As you all probably figured out, I recently got my hands on a copy of Victorian Lace Today. I received it as a birthday gift a couple of weeks ago.
I am quite delighted with this book. While there are (of course) several projects that I don’t like, there are far more that I do like and that I can see myself making. The book itself is lovely, with lots of beautiful location photos and a lot of interesting text on lace knitting in Victorian times. There’s a great section in the back about designing your own lace project. I think the author did a great job with this book.

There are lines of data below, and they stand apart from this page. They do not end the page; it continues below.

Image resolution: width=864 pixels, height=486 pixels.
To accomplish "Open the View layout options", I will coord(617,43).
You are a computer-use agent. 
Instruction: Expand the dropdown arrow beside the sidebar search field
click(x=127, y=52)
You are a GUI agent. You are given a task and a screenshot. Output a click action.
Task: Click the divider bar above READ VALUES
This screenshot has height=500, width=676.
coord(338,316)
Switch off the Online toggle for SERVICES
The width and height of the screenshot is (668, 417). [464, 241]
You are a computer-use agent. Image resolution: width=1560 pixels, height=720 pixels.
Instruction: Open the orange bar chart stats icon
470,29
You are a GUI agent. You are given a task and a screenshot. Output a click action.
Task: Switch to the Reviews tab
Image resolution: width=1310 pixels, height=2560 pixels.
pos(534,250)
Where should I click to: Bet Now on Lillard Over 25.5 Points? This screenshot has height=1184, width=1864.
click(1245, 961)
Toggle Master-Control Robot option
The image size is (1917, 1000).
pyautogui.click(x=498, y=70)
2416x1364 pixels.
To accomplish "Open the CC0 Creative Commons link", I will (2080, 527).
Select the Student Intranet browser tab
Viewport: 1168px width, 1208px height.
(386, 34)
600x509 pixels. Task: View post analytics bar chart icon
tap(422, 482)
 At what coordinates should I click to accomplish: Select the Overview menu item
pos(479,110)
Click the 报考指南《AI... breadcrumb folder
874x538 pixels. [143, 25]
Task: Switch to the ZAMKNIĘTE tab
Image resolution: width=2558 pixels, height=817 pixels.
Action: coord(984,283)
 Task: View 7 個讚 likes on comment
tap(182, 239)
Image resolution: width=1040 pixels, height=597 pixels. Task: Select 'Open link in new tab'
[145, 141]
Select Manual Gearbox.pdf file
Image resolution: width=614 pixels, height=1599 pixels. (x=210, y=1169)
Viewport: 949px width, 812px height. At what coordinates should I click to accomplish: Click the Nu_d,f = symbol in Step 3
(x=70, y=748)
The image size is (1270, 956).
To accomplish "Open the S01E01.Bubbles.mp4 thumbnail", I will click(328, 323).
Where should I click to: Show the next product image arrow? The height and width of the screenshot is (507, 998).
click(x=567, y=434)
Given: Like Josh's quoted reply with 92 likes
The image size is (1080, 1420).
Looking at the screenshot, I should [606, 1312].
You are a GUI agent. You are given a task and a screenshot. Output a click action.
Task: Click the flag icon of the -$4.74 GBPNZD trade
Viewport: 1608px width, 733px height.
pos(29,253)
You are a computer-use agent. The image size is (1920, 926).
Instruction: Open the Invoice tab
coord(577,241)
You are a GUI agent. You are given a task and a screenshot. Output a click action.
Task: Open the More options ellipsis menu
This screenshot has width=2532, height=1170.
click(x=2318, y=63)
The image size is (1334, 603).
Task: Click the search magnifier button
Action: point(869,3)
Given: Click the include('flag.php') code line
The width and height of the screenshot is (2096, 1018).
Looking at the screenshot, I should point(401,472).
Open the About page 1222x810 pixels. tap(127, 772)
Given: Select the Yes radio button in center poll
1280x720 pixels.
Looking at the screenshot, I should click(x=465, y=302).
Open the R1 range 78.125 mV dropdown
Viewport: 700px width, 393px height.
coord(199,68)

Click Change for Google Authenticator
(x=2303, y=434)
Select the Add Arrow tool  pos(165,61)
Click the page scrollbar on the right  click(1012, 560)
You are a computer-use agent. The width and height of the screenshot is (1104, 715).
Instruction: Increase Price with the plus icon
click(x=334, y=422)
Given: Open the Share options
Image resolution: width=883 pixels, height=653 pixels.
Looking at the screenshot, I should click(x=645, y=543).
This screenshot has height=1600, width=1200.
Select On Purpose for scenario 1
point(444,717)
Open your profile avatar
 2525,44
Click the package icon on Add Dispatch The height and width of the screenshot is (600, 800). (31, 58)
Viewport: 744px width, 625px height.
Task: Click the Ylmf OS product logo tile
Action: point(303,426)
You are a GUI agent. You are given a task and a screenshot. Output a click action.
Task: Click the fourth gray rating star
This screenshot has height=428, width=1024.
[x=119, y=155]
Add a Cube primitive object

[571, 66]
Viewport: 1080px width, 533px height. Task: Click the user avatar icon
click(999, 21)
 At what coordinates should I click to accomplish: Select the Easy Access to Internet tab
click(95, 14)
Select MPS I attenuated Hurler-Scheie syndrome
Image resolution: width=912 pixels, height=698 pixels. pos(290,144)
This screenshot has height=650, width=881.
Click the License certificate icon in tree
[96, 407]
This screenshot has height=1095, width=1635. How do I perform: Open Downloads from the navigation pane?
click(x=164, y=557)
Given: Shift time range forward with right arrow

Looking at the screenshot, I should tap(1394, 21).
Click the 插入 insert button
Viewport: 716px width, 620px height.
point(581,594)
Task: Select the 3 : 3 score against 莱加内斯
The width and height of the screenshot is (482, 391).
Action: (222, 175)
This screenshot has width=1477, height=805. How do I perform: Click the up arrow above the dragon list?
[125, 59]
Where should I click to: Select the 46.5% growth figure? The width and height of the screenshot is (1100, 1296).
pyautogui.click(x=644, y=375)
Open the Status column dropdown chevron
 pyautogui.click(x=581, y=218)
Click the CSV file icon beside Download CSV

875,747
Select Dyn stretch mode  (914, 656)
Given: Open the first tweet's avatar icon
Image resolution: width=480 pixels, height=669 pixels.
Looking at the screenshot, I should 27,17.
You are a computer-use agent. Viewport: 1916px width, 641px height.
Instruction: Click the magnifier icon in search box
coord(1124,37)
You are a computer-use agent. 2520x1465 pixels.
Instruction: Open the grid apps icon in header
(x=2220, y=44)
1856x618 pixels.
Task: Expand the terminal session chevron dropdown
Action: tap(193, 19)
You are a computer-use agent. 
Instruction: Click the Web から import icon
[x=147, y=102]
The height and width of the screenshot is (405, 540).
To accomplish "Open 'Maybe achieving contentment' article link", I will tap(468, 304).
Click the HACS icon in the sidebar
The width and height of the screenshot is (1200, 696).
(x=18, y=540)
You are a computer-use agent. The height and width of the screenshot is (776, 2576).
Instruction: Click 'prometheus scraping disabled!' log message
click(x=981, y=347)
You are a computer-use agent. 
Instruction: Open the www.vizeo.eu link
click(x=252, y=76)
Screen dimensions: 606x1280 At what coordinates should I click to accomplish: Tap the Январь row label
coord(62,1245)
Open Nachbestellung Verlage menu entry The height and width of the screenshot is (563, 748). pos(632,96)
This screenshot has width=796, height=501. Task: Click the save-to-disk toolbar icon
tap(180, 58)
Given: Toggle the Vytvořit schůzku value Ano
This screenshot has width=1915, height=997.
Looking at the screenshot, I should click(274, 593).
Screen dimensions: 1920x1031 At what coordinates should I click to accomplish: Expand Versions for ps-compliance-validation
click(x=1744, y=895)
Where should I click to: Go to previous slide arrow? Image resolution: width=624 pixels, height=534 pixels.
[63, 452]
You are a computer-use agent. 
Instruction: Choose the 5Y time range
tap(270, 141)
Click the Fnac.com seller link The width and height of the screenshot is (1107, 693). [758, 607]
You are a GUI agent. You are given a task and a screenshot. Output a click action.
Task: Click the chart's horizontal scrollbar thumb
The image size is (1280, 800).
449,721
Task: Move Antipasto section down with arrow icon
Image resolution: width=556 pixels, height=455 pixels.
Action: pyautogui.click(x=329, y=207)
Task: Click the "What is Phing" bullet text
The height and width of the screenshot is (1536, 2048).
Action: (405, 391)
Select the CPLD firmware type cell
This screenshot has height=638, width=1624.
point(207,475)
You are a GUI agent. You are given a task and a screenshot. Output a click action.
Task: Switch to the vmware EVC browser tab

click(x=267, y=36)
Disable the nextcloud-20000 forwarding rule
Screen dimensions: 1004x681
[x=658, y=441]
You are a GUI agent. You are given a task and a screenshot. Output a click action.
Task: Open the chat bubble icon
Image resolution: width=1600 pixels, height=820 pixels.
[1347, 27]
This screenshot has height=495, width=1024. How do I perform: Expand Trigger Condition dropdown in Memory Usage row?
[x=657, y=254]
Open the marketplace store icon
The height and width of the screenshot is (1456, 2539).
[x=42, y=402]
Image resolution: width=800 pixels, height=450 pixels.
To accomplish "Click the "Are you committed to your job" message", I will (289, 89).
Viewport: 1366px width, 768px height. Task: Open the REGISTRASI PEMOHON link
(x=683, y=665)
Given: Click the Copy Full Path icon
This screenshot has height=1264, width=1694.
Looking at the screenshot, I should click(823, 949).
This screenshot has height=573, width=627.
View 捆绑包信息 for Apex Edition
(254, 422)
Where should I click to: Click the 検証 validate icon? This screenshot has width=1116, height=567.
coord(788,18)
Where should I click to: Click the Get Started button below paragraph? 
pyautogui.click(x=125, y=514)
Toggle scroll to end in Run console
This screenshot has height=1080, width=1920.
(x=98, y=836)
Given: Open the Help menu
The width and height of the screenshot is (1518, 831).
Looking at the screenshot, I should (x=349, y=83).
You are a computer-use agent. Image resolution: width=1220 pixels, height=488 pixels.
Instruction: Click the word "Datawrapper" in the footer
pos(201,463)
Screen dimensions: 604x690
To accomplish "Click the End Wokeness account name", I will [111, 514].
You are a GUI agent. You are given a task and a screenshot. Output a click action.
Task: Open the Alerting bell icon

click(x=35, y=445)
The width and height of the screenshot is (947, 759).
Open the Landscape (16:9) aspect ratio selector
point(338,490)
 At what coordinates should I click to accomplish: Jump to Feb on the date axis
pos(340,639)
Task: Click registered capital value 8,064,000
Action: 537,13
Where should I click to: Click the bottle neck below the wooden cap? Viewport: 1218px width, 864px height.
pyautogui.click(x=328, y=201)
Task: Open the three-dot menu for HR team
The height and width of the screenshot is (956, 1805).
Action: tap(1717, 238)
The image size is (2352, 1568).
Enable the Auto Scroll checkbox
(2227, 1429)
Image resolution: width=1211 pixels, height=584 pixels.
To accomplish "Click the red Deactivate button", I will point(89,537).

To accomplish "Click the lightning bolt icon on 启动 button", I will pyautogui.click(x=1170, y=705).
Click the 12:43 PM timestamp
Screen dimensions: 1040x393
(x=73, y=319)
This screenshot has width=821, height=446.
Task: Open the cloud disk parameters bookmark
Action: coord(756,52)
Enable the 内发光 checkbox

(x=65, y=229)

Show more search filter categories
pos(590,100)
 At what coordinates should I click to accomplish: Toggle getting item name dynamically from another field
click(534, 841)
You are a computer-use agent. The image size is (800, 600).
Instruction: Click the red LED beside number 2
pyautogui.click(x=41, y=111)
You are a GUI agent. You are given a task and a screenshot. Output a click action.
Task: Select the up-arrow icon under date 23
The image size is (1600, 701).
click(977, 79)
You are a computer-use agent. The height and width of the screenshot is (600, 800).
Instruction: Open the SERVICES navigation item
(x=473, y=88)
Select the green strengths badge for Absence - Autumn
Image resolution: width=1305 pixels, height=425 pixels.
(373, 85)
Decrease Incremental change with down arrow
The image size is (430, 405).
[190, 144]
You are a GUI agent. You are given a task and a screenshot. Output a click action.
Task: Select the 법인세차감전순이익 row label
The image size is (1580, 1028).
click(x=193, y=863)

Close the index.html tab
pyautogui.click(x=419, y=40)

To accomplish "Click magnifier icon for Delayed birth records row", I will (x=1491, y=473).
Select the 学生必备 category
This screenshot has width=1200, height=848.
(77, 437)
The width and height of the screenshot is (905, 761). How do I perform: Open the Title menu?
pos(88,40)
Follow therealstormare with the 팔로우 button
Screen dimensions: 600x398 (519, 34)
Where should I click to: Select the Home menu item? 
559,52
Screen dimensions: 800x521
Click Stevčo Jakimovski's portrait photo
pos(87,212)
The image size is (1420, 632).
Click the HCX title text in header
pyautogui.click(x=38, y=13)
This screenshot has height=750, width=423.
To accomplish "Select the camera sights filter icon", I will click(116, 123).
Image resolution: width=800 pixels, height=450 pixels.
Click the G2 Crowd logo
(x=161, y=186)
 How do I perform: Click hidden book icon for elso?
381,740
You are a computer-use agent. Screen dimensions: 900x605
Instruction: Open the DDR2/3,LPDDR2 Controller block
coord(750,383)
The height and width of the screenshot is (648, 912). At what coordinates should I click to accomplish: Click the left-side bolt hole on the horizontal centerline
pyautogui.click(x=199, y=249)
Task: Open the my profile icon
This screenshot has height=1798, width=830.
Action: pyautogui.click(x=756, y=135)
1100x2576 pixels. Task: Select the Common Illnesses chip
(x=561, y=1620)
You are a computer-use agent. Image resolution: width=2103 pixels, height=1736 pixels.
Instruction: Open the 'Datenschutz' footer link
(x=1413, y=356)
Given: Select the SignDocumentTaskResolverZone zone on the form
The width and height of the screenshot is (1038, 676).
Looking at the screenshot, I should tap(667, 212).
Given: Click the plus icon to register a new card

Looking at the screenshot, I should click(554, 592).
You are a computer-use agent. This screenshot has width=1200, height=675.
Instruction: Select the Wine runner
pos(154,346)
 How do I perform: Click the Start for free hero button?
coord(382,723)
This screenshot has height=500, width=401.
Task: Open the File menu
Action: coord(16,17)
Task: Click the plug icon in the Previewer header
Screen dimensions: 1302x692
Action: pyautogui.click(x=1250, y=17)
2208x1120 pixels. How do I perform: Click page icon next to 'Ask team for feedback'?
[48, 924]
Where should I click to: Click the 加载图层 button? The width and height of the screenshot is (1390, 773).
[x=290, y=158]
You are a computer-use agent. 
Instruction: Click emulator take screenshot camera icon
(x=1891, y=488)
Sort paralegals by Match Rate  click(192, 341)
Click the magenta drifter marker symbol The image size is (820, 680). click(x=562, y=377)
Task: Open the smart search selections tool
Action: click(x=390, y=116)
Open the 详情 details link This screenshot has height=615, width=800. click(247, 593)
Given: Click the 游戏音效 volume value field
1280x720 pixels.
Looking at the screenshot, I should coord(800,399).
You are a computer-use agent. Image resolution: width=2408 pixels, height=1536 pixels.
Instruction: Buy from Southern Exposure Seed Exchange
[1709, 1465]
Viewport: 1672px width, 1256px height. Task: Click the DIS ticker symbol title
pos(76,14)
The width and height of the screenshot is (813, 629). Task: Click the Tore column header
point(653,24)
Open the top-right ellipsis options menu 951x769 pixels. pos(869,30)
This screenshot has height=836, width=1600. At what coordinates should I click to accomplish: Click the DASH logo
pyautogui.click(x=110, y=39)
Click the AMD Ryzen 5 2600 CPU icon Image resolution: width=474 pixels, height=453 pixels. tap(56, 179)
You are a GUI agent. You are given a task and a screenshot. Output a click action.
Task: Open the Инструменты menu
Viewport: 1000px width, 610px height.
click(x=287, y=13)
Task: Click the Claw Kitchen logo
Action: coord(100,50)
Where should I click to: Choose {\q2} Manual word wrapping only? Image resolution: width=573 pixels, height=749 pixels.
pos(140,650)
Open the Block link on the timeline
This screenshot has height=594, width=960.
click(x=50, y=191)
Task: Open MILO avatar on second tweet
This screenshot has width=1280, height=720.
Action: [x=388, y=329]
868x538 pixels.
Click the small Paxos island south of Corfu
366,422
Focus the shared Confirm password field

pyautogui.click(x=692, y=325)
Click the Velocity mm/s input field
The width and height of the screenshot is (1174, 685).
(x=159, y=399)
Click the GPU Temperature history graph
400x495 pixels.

This started me thinking about what I like in a lace project. I like symmetry and motifs that “go” together. I realized recently that I, for the most part, don’t like traditional Shetland-style shawls. I find a lot of them to be way too “busy.” I feel there are too many different patterns in one piece and to my eye they don’t really “go” together. I can certainly appreciate the incredible skill that goes into Shetland lace knitting, but, for the most part, I’m not interested in knitting one myself.
I have done some Shetland lace — pretty much my first lace project was a Shetland lace wedding handkerchief done in cobweb weight wool on size 0000 needles. (There’s a photo of it here.) But I don’t think it’s really very pretty. The Tina Shawl is a Shetland lace shawl, but I think the designer, Dorothy Siemens, did a particularly excellent job of picking motifs that worked well together and not overloading it with too many different patterns. Ditto for Sivia Harding’s Shetland Garden shawl, which uses Shetland motifs in a Faroese style shawl.
So, anyhow, what it boils down to is that I think I prefer Victorian lace to Shetland lace. Just my own personal preference.
(This, of course, did not prevent me from ordering Sharon Miller’s new book about Shetland Hap shawls. I am nothing if not inconsistent.)
Speaking of Victorian lace, I made precious little progress last night because a certain little someone:
was feeling all needy and snuggly, so much of the evening was spend in playing with and cuddling said certain little miss.
Gee, do you suppose that had anything to do with the temperature in my home? Maybe I need to shove the heat up a bit more? Not that I mind having Lucy happily snuggled up with me when I’m home, but I wouldn’t want the dainty little princess to be uncomfortably cold, ya know?
Here’s the state of the lace:
There were a couple of questions about the Knitpicks options needles. No, I’ve not had any problem with the cable unscrewing from the needle. And yes, the tips are very, very pointy. I’m using a 4.5mm needle on this project, which is a U.S. size 7, and I’m executing p2tog tbl on the Kidsilk Haze with no problem. I can’t see me doing that with an Addi Turbo.
Hey, look! I finished one giant clown sock!